Frau Elbracht, wie bewertet Missio die aktuelle Lage im Irak?

Die Situation ist kaum gefestigt. Zwar scheint sich das Land unter Ministerpräsident Mustafa al-Kadhimi politisch etwas stabilisiert zu haben. Auch versucht die Regierung, den Einfluss islamistischer Milizen einzudämmen. Aber der Wiederaufbau nach dem jahrelangen Krieg und dem Terror der Miliz „Islamischer Staat“ läuft weiter sehr schleppend. Die Elite ist korrupt und gesellschaftliche Gruppen arbeiten noch zu wenig zusammen, um den Irak wirklich voranzubringen.

Welche Rolle spielen Terroristen und Milizen noch?

Die Sicherheitslage ist prekär, es gibt immer wieder Anschläge. Der IS gilt zwar als besiegt, wirkt aber im Untergrund weiter. Die hohe Jugendarbeitslosigkeit treibt den Milizen mit ihren einfachen Botschaften Anhänger zu. Sunnitisch-islamistische Akteure werden zum Beispiel von der Türkei unterstützt, die sich dadurch einen erhöhten regionalen Einfluss erhofft. Der östliche Nachbar und frühere Kriegsgegner Iran verfolgt ebenso eigene Interessen – unter besonderer Beobachtung der USA.

Wie geht es den Christen im Irak?

Auch sie leiden darunter, dass es nach den IS-Gräueln kaum gesellschaftlichen Zusammenhalt gibt.
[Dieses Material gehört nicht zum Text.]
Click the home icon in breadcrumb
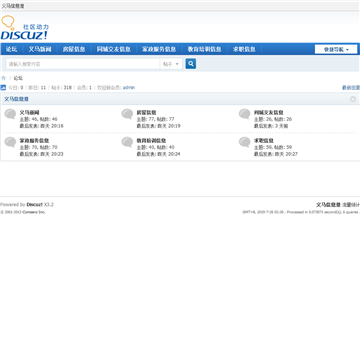 point(3,78)
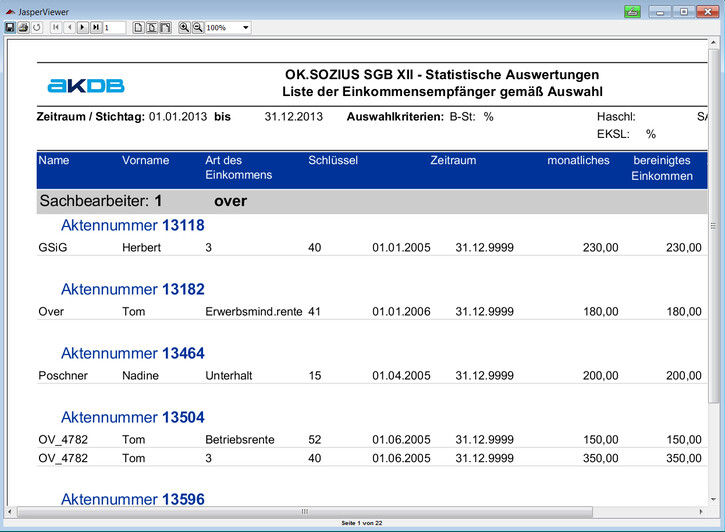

Die Frage „Was sind gemeinsame Ziele?“ stellt sich nicht nur dem Land als Ganzes, sondern auch den Christen über verschiedene Riten hinweg. Die Missio-Partner sagen, nach der Vertreibung durch den IS seien bisher nur 8.000 christliche Familien in die Ninive-Ebene im Nordirak zurückgekehrt. Unzählige Häuser dort sind zerstört, geplündert oder noch von Islamisten besetzt. Gerade in dieser Region ist der Wiederaufbau von Infrastruktur, Gesundheitsversorgung und Bildungssystem auch ein Problem der Christen.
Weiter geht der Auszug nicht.